Saved data entries
- - - -

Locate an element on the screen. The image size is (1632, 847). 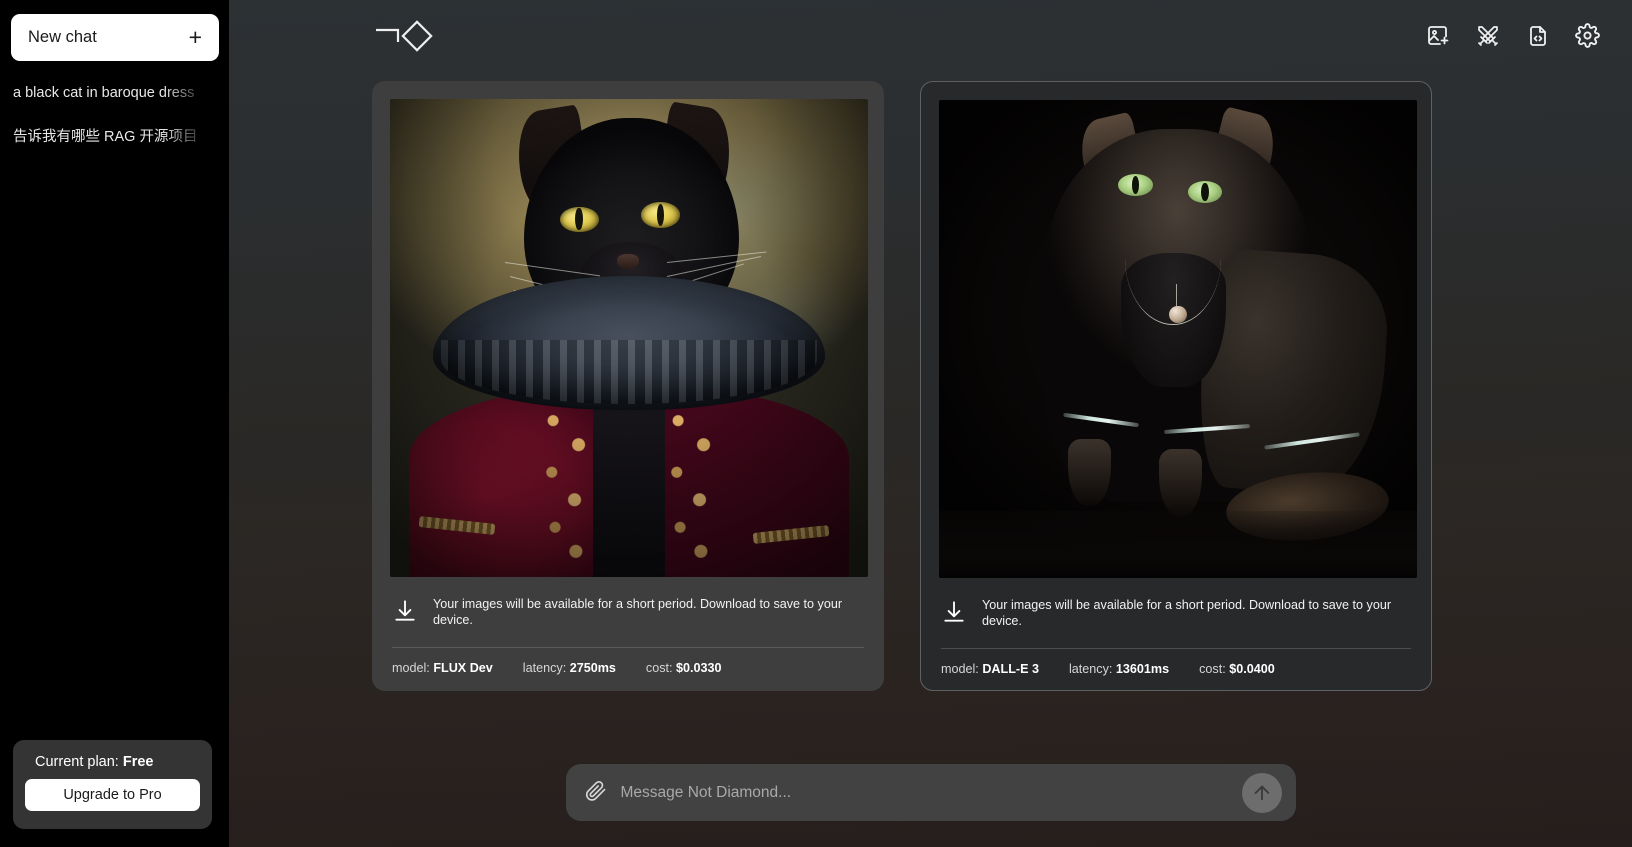
chat-history-item-title: 告诉我有哪些 RAG 开源项目 is located at coordinates (106, 136).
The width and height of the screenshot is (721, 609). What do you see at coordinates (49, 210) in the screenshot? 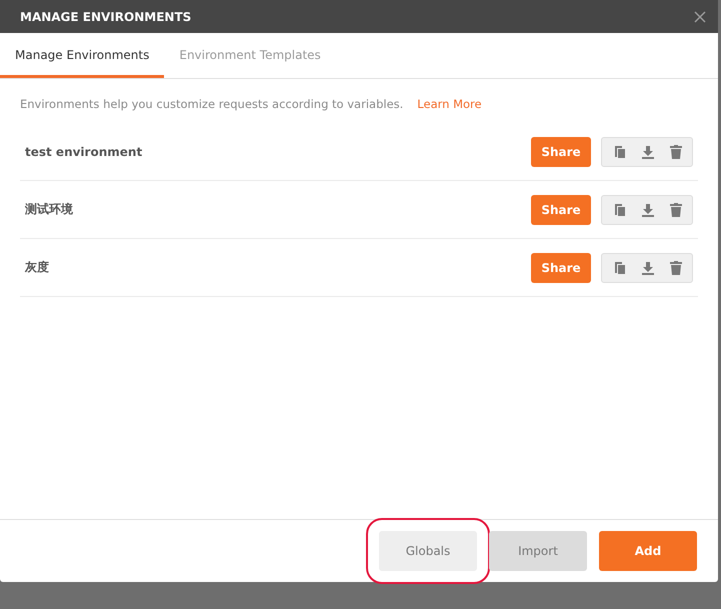
I see `environment-name: 测试环境` at bounding box center [49, 210].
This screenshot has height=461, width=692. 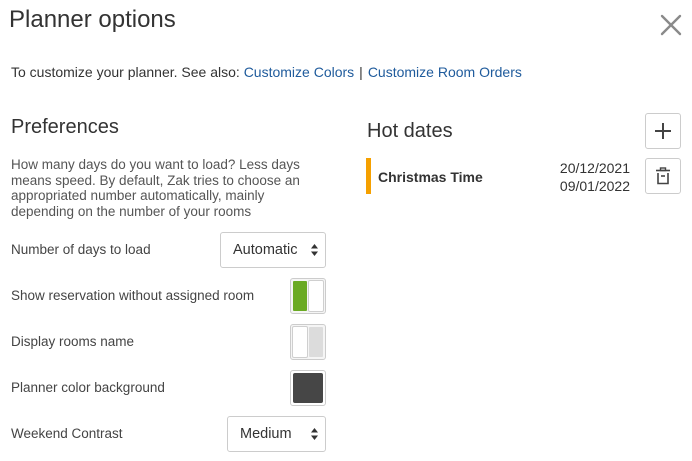 What do you see at coordinates (92, 20) in the screenshot?
I see `dialog-title: Planner options` at bounding box center [92, 20].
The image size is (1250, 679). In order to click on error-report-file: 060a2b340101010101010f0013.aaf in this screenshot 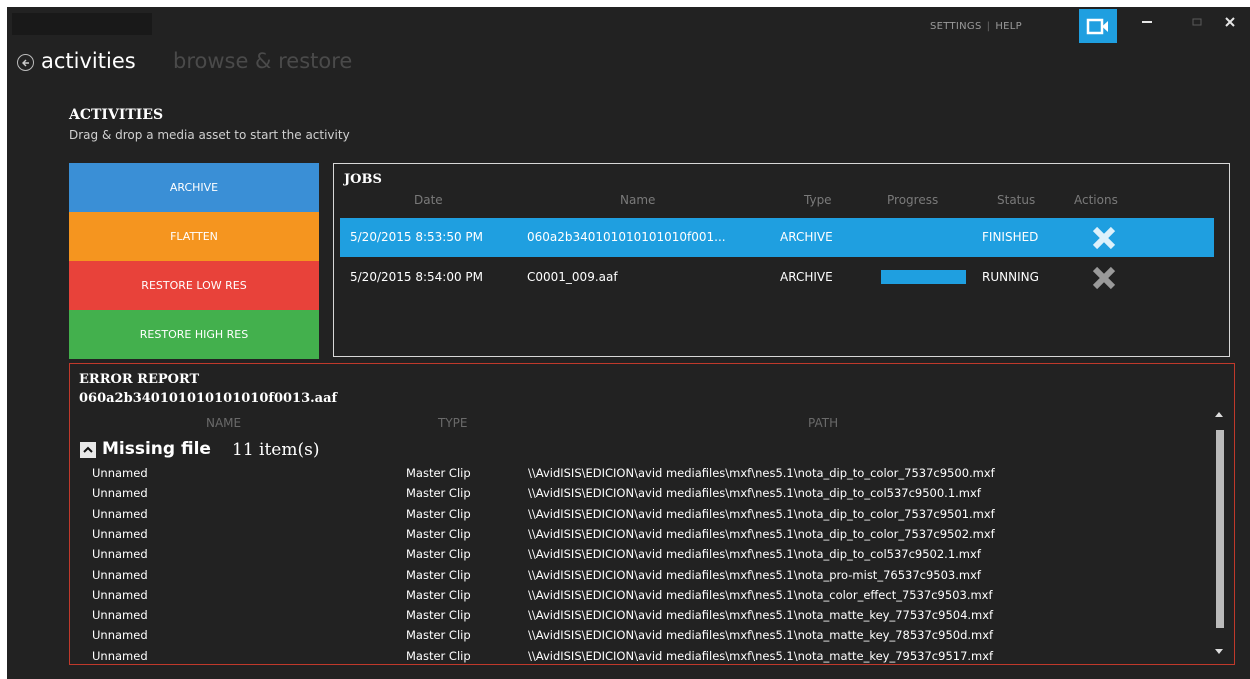, I will do `click(208, 398)`.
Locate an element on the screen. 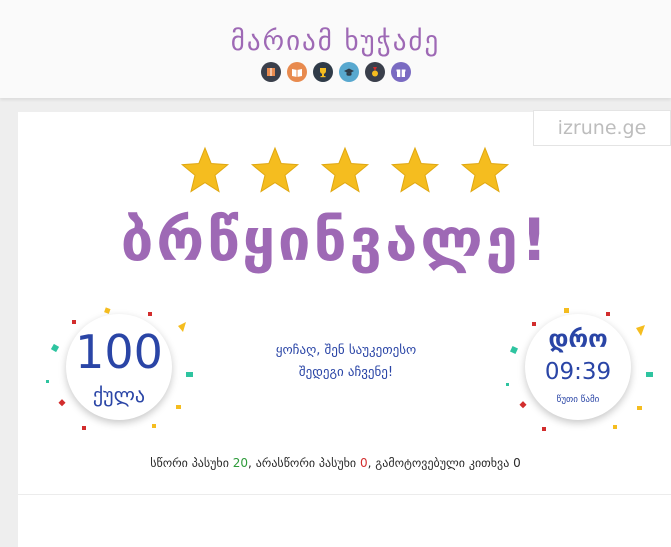 The height and width of the screenshot is (547, 671). congrats-line-1: ყოჩაღ, შენ საუკეთესო is located at coordinates (346, 350).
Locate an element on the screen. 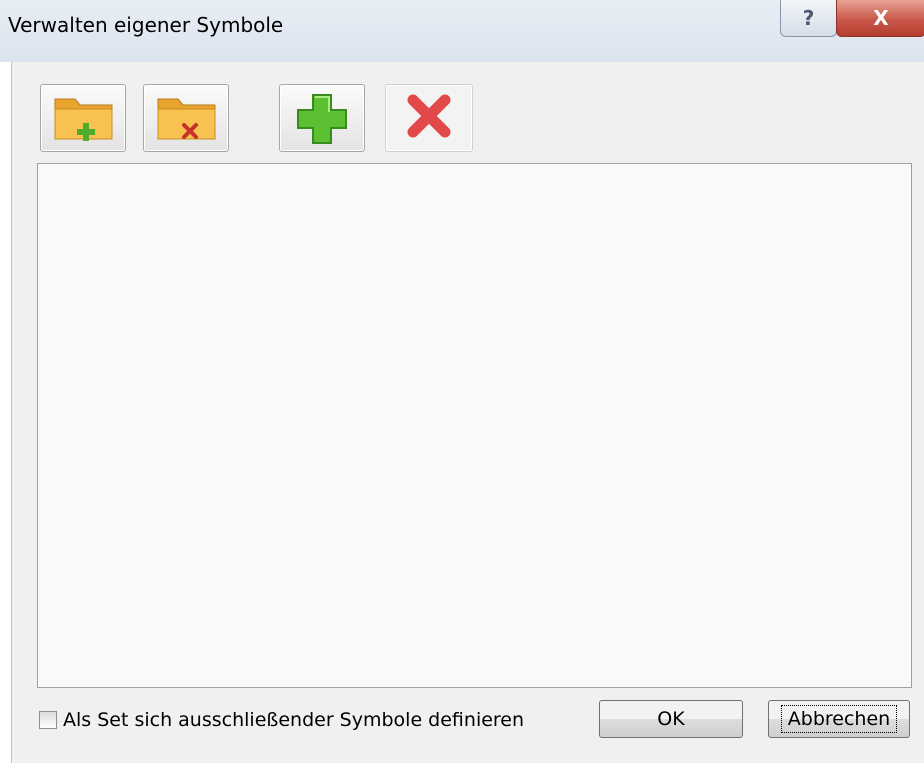  title-bar: Verwalten eigener Symbole ? X is located at coordinates (462, 31).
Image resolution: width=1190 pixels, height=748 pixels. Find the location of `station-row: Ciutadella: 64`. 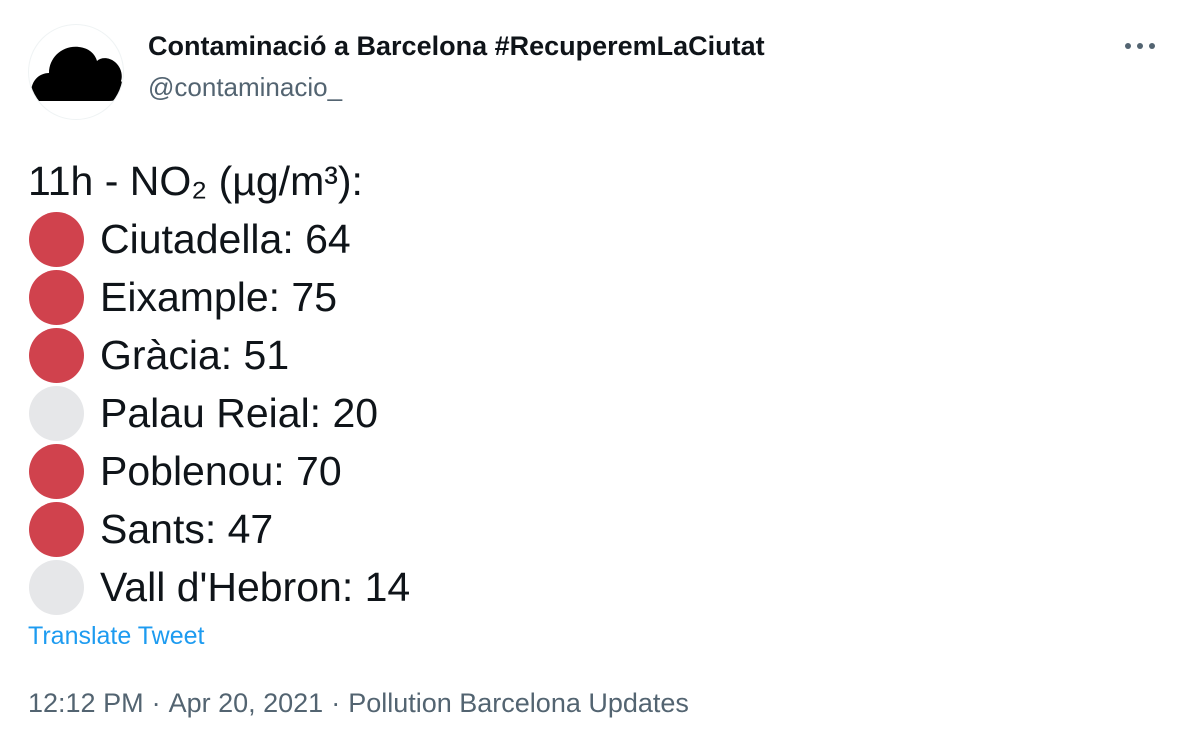

station-row: Ciutadella: 64 is located at coordinates (219, 239).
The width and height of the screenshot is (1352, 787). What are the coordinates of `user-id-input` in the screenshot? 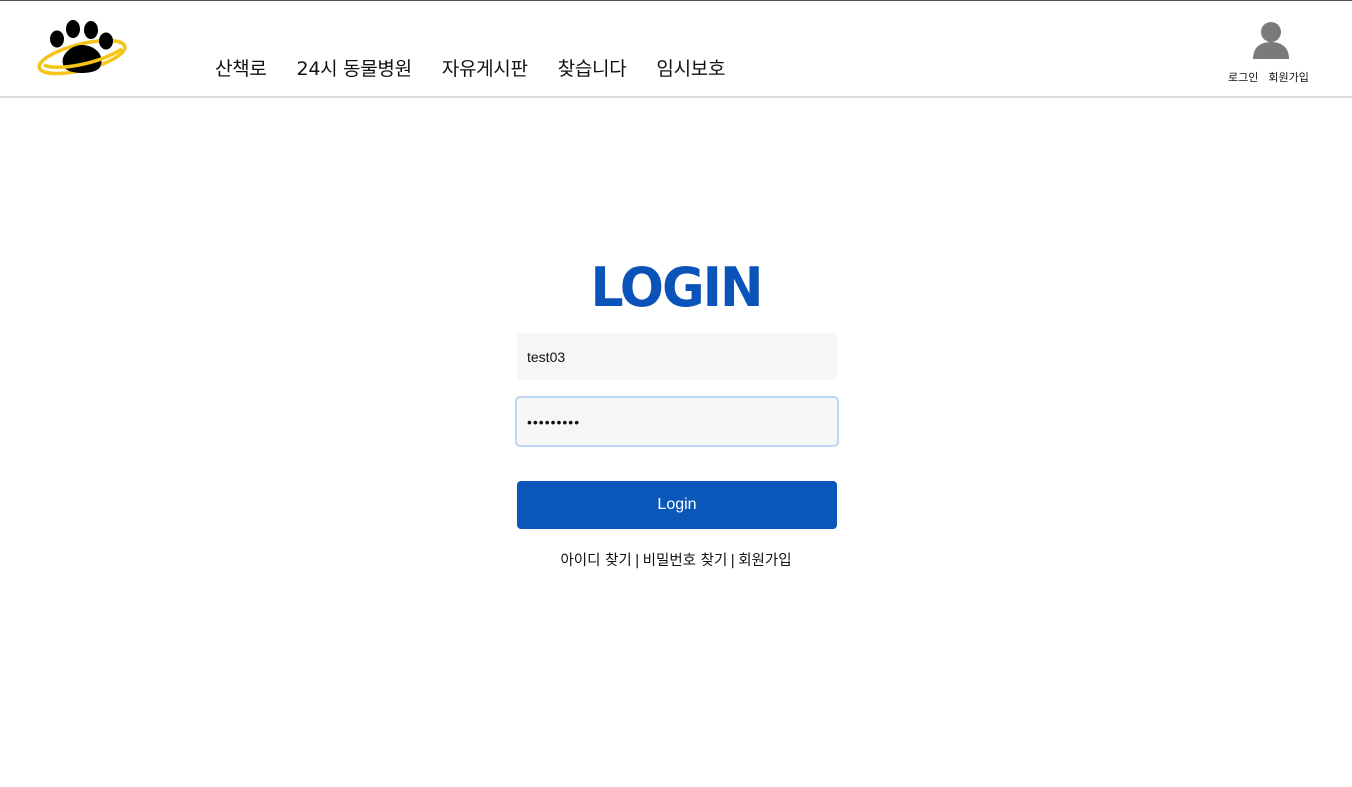 It's located at (677, 356).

- - - -

Repeat the lines above word for word, starting from the first one and ending with the line that contains "center [49, 210].". Leave the pictures out of your answer.

Locate an element on the screen. The image size is (1632, 847). 
chat-history-item-title: 告诉我有哪些 RAG 开源项目 is located at coordinates (106, 136).
The width and height of the screenshot is (721, 609). What do you see at coordinates (49, 210) in the screenshot? 
I see `environment-name: 测试环境` at bounding box center [49, 210].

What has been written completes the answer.